**Exercise**
Put these entries into a Markdown table with two columns, Row and Line, numbering each line in order and leaving out blank lines.

— START Records shown —

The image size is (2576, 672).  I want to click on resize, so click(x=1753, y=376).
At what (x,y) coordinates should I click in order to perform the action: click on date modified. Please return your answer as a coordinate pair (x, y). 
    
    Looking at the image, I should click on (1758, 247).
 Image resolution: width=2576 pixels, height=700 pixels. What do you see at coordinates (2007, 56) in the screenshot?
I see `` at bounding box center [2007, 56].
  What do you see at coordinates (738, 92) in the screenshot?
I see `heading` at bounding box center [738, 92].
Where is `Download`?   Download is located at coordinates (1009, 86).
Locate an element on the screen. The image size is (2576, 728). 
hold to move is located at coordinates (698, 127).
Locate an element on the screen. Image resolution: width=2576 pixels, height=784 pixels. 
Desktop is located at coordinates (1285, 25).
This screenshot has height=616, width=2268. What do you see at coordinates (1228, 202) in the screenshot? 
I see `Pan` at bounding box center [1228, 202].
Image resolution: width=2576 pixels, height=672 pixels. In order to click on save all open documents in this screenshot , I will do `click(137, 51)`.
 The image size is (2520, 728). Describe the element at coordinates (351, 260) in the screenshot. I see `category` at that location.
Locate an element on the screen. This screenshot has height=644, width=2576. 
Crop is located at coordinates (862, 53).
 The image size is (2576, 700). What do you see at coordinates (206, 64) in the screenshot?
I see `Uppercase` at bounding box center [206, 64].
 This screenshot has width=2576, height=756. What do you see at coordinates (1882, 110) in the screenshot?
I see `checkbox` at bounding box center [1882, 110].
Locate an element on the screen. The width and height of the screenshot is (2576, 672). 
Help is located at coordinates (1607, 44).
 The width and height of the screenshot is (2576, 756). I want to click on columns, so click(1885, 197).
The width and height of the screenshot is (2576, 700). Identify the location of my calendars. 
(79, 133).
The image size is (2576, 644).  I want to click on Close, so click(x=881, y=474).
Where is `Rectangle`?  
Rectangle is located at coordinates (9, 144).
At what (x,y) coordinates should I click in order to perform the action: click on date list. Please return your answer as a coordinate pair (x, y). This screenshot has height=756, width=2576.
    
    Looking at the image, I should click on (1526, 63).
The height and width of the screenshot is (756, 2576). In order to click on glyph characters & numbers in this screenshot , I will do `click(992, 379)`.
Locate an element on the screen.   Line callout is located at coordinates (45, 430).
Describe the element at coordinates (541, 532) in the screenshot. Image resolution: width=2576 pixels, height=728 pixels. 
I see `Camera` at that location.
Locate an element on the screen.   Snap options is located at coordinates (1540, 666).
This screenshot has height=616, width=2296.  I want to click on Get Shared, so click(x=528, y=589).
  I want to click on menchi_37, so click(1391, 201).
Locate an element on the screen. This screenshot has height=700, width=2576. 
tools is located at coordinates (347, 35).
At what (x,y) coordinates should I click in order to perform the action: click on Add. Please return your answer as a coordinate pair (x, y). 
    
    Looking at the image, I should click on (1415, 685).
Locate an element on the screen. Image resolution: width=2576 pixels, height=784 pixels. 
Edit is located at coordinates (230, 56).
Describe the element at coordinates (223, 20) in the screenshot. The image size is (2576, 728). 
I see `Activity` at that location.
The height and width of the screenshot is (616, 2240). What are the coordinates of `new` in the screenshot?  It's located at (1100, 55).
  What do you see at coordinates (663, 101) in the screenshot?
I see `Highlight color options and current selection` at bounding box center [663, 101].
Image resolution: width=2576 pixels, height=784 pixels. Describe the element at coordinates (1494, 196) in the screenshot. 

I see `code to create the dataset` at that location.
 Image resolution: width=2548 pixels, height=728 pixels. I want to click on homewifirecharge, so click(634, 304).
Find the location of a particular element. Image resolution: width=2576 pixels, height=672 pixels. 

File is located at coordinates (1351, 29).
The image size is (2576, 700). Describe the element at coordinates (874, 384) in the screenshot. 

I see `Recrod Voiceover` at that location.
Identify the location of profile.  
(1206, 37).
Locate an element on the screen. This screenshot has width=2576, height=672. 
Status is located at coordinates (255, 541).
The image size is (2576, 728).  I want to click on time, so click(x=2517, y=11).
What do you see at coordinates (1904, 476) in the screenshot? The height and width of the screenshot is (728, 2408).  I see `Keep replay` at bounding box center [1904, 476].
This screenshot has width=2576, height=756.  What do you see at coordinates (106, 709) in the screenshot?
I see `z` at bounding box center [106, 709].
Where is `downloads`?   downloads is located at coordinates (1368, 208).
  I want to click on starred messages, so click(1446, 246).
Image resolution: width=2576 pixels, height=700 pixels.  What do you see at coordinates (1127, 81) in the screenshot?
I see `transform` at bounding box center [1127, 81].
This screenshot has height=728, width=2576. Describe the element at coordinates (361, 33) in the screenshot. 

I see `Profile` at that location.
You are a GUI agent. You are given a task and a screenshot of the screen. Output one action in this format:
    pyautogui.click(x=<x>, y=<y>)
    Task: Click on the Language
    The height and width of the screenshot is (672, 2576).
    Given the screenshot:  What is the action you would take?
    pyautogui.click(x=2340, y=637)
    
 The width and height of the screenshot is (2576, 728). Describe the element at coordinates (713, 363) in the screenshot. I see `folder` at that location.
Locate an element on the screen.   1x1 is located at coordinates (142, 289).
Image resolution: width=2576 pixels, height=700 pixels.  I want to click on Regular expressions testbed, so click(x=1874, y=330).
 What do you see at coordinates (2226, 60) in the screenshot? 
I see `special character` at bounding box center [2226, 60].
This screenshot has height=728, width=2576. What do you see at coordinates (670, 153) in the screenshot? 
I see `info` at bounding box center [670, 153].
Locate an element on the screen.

— END Records shown —

**Reply**
| Row | Line |
|---|---|
| 1 | The image size is (2576, 672).  I want to click on resize, so click(x=1753, y=376). |
| 2 | At what (x,y) coordinates should I click in order to perform the action: click on date modified. Please return your answer as a coordinate pair (x, y).  |
| 3 |     Looking at the image, I should click on (1758, 247). |
| 4 |  Image resolution: width=2576 pixels, height=700 pixels. What do you see at coordinates (2007, 56) in the screenshot? |
| 5 | I see `` at bounding box center [2007, 56]. |
| 6 |   What do you see at coordinates (738, 92) in the screenshot? |
| 7 | I see `heading` at bounding box center [738, 92]. |
| 8 | Where is `Download`?   Download is located at coordinates (1009, 86). |
| 9 | Locate an element on the screen. The image size is (2576, 728).  |
| 10 | hold to move is located at coordinates (698, 127). |
| 11 | Locate an element on the screen. Image resolution: width=2576 pixels, height=784 pixels.  |
| 12 | Desktop is located at coordinates (1285, 25). |
| 13 | This screenshot has height=616, width=2268. What do you see at coordinates (1228, 202) in the screenshot?  |
| 14 | I see `Pan` at bounding box center [1228, 202]. |
| 15 | Image resolution: width=2576 pixels, height=672 pixels. In order to click on save all open documents in this screenshot , I will do `click(137, 51)`. |
| 16 |  The image size is (2520, 728). Describe the element at coordinates (351, 260) in the screenshot. I see `category` at that location. |
| 17 | Locate an element on the screen. This screenshot has height=644, width=2576.  |
| 18 | Crop is located at coordinates (862, 53). |
| 19 |  The image size is (2576, 700). What do you see at coordinates (206, 64) in the screenshot? |
| 20 | I see `Uppercase` at bounding box center [206, 64]. |
| 21 |  This screenshot has width=2576, height=756. What do you see at coordinates (1882, 110) in the screenshot? |
| 22 | I see `checkbox` at bounding box center [1882, 110]. |
| 23 | Locate an element on the screen. The width and height of the screenshot is (2576, 672).  |
| 24 | Help is located at coordinates (1607, 44). |
| 25 |  The width and height of the screenshot is (2576, 756). I want to click on columns, so click(1885, 197). |
| 26 | The width and height of the screenshot is (2576, 700). Identify the location of my calendars.  |
| 27 | (79, 133). |
| 28 | The image size is (2576, 644).  I want to click on Close, so click(x=881, y=474). |
| 29 | Where is `Rectangle`?   |
| 30 | Rectangle is located at coordinates (9, 144). |
| 31 | At what (x,y) coordinates should I click in order to perform the action: click on date list. Please return your answer as a coordinate pair (x, y). This screenshot has height=756, width=2576. |
| 32 |     Looking at the image, I should click on (1526, 63). |
| 33 | The height and width of the screenshot is (756, 2576). In order to click on glyph characters & numbers in this screenshot , I will do `click(992, 379)`. |
| 34 | Locate an element on the screen.   Line callout is located at coordinates (45, 430). |
| 35 | Describe the element at coordinates (541, 532) in the screenshot. Image resolution: width=2576 pixels, height=728 pixels.  |
| 36 | I see `Camera` at that location. |
| 37 | Locate an element on the screen.   Snap options is located at coordinates (1540, 666). |
| 38 | This screenshot has height=616, width=2296.  I want to click on Get Shared, so click(x=528, y=589). |
| 39 |   I want to click on menchi_37, so click(1391, 201). |
| 40 | Locate an element on the screen. This screenshot has height=700, width=2576.  |
| 41 | tools is located at coordinates (347, 35). |
| 42 | At what (x,y) coordinates should I click in order to perform the action: click on Add. Please return your answer as a coordinate pair (x, y).  |
| 43 |     Looking at the image, I should click on (1415, 685). |
| 44 | Locate an element on the screen. Image resolution: width=2576 pixels, height=784 pixels.  |
| 45 | Edit is located at coordinates (230, 56). |
| 46 | Describe the element at coordinates (223, 20) in the screenshot. The image size is (2576, 728).  |
| 47 | I see `Activity` at that location. |
| 48 | The height and width of the screenshot is (616, 2240). What are the coordinates of `new` in the screenshot?  It's located at (1100, 55). |
| 49 |   What do you see at coordinates (663, 101) in the screenshot? |
| 50 | I see `Highlight color options and current selection` at bounding box center [663, 101]. |
| 51 | Image resolution: width=2576 pixels, height=784 pixels. Describe the element at coordinates (1494, 196) in the screenshot.  |
| 52 | I see `code to create the dataset` at that location. |
| 53 |  Image resolution: width=2548 pixels, height=728 pixels. I want to click on homewifirecharge, so click(634, 304). |
| 54 | Find the location of a particular element. Image resolution: width=2576 pixels, height=672 pixels.  |
| 55 | File is located at coordinates (1351, 29). |
| 56 | The image size is (2576, 700). Describe the element at coordinates (874, 384) in the screenshot.  |
| 57 | I see `Recrod Voiceover` at that location. |
| 58 | Identify the location of profile.   |
| 59 | (1206, 37). |
| 60 | Locate an element on the screen. This screenshot has width=2576, height=672.  |
| 61 | Status is located at coordinates (255, 541). |
| 62 | The image size is (2576, 728).  I want to click on time, so click(x=2517, y=11). |
| 63 | What do you see at coordinates (1904, 476) in the screenshot? The height and width of the screenshot is (728, 2408).  I see `Keep replay` at bounding box center [1904, 476]. |
| 64 | This screenshot has width=2576, height=756.  What do you see at coordinates (106, 709) in the screenshot? |
| 65 | I see `z` at bounding box center [106, 709]. |
| 66 | Where is `downloads`?   downloads is located at coordinates (1368, 208). |
| 67 |   I want to click on starred messages, so click(1446, 246). |
| 68 | Image resolution: width=2576 pixels, height=700 pixels.  What do you see at coordinates (1127, 81) in the screenshot? |
| 69 | I see `transform` at bounding box center [1127, 81]. |
| 70 | This screenshot has height=728, width=2576. Describe the element at coordinates (361, 33) in the screenshot.  |
| 71 | I see `Profile` at that location. |
| 72 | You are a GUI agent. You are given a task and a screenshot of the screen. Output one action in this format: |
| 73 |     pyautogui.click(x=<x>, y=<y>) |
| 74 |     Task: Click on the Language |
| 75 |     The height and width of the screenshot is (672, 2576). |
| 76 |     Given the screenshot:  What is the action you would take? |
| 77 |     pyautogui.click(x=2340, y=637) |
| 78 |  The width and height of the screenshot is (2576, 728). Describe the element at coordinates (713, 363) in the screenshot. I see `folder` at that location. |
| 79 | Locate an element on the screen.   1x1 is located at coordinates (142, 289). |
| 80 | Image resolution: width=2576 pixels, height=700 pixels.  I want to click on Regular expressions testbed, so click(x=1874, y=330). |
| 81 |  What do you see at coordinates (2226, 60) in the screenshot?  |
| 82 | I see `special character` at bounding box center [2226, 60]. |
| 83 | This screenshot has height=728, width=2576. What do you see at coordinates (670, 153) in the screenshot?  |
| 84 | I see `info` at bounding box center [670, 153]. |
| 85 | Locate an element on the screen. |